• **TO DO**: Would you set down all of the entries below exactly as they stand?

• **Pixel coordinate grounding data**:
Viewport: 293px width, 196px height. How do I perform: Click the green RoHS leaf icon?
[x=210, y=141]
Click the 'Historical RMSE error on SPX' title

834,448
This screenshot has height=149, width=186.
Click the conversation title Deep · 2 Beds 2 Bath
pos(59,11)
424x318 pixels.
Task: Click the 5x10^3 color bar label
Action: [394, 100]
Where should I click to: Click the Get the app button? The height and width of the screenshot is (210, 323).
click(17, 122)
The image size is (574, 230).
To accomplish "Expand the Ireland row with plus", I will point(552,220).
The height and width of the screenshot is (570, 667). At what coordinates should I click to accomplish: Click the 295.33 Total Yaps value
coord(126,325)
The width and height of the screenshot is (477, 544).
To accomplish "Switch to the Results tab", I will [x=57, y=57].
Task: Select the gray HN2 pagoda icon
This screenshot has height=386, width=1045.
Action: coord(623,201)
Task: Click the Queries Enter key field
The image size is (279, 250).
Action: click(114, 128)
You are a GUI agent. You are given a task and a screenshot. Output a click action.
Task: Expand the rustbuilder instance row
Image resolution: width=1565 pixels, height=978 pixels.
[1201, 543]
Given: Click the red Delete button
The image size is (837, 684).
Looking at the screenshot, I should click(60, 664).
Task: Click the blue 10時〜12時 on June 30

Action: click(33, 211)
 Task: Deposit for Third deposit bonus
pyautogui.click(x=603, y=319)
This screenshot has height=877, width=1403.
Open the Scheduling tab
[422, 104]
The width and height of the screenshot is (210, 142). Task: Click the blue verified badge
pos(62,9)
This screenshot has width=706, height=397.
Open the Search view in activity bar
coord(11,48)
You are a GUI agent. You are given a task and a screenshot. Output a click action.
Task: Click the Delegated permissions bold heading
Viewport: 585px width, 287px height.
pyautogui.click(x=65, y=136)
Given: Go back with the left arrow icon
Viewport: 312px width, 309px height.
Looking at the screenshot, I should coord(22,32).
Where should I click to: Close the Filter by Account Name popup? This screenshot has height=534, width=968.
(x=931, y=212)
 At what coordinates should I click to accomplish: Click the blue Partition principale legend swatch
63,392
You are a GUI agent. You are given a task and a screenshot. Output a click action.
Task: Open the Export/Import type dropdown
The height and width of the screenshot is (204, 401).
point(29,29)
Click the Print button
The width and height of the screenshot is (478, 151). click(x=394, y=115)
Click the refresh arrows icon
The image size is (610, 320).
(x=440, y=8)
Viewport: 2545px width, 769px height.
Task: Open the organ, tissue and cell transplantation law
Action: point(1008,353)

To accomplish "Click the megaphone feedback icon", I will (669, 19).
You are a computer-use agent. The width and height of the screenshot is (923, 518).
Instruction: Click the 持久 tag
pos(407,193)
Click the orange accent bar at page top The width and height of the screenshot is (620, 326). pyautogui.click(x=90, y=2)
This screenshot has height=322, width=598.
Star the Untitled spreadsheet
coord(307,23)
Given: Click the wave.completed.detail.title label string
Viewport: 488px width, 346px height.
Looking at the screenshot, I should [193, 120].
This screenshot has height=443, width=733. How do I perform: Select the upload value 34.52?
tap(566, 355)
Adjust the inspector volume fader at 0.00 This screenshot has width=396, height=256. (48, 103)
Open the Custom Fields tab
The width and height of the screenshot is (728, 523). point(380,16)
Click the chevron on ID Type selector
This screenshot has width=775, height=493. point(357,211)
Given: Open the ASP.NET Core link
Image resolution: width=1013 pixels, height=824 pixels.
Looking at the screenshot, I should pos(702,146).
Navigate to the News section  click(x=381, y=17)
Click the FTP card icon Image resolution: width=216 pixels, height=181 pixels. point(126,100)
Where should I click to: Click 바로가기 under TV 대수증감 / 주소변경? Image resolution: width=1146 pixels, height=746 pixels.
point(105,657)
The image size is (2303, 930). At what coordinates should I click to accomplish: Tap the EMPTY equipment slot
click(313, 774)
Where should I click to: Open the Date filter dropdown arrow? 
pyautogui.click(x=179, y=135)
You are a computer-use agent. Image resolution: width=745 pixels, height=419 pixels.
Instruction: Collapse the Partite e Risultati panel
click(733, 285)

• **SOLUTION FOR THIS EXERCISE**:
Viewport: 293px width, 196px height. How do I perform: Click the green RoHS leaf icon?
[x=210, y=141]
Click the 'Historical RMSE error on SPX' title

834,448
This screenshot has height=149, width=186.
Click the conversation title Deep · 2 Beds 2 Bath
pos(59,11)
424x318 pixels.
Task: Click the 5x10^3 color bar label
Action: [394, 100]
Where should I click to: Click the Get the app button? The height and width of the screenshot is (210, 323).
click(17, 122)
The image size is (574, 230).
To accomplish "Expand the Ireland row with plus", I will point(552,220).
The height and width of the screenshot is (570, 667). At what coordinates should I click to accomplish: Click the 295.33 Total Yaps value
coord(126,325)
The width and height of the screenshot is (477, 544).
To accomplish "Switch to the Results tab", I will [x=57, y=57].
Task: Select the gray HN2 pagoda icon
This screenshot has height=386, width=1045.
Action: coord(623,201)
Task: Click the Queries Enter key field
The image size is (279, 250).
Action: click(114, 128)
You are a GUI agent. You are given a task and a screenshot. Output a click action.
Task: Expand the rustbuilder instance row
Image resolution: width=1565 pixels, height=978 pixels.
[1201, 543]
Given: Click the red Delete button
The image size is (837, 684).
Looking at the screenshot, I should click(60, 664).
Task: Click the blue 10時〜12時 on June 30

Action: click(33, 211)
 Task: Deposit for Third deposit bonus
pyautogui.click(x=603, y=319)
This screenshot has height=877, width=1403.
Open the Scheduling tab
[422, 104]
The width and height of the screenshot is (210, 142). Task: Click the blue verified badge
pos(62,9)
This screenshot has width=706, height=397.
Open the Search view in activity bar
coord(11,48)
You are a GUI agent. You are given a task and a screenshot. Output a click action.
Task: Click the Delegated permissions bold heading
Viewport: 585px width, 287px height.
pyautogui.click(x=65, y=136)
Given: Go back with the left arrow icon
Viewport: 312px width, 309px height.
Looking at the screenshot, I should coord(22,32).
Where should I click to: Close the Filter by Account Name popup? This screenshot has height=534, width=968.
(x=931, y=212)
 At what coordinates should I click to accomplish: Click the blue Partition principale legend swatch
63,392
You are a GUI agent. You are given a task and a screenshot. Output a click action.
Task: Open the Export/Import type dropdown
The height and width of the screenshot is (204, 401).
point(29,29)
Click the Print button
The width and height of the screenshot is (478, 151). click(x=394, y=115)
Click the refresh arrows icon
The image size is (610, 320).
(x=440, y=8)
Viewport: 2545px width, 769px height.
Task: Open the organ, tissue and cell transplantation law
Action: point(1008,353)

To accomplish "Click the megaphone feedback icon", I will (669, 19).
You are a computer-use agent. The width and height of the screenshot is (923, 518).
Instruction: Click the 持久 tag
pos(407,193)
Click the orange accent bar at page top The width and height of the screenshot is (620, 326). pyautogui.click(x=90, y=2)
This screenshot has height=322, width=598.
Star the Untitled spreadsheet
coord(307,23)
Given: Click the wave.completed.detail.title label string
Viewport: 488px width, 346px height.
Looking at the screenshot, I should [193, 120].
This screenshot has height=443, width=733. How do I perform: Select the upload value 34.52?
tap(566, 355)
Adjust the inspector volume fader at 0.00 This screenshot has width=396, height=256. (48, 103)
Open the Custom Fields tab
The width and height of the screenshot is (728, 523). point(380,16)
Click the chevron on ID Type selector
This screenshot has width=775, height=493. point(357,211)
Given: Open the ASP.NET Core link
Image resolution: width=1013 pixels, height=824 pixels.
Looking at the screenshot, I should pos(702,146).
Navigate to the News section  click(x=381, y=17)
Click the FTP card icon Image resolution: width=216 pixels, height=181 pixels. point(126,100)
Where should I click to: Click 바로가기 under TV 대수증감 / 주소변경? Image resolution: width=1146 pixels, height=746 pixels.
point(105,657)
The image size is (2303, 930). At what coordinates should I click to accomplish: Tap the EMPTY equipment slot
click(313, 774)
Where should I click to: Open the Date filter dropdown arrow? 
pyautogui.click(x=179, y=135)
You are a computer-use agent. Image resolution: width=745 pixels, height=419 pixels.
Instruction: Collapse the Partite e Risultati panel
click(733, 285)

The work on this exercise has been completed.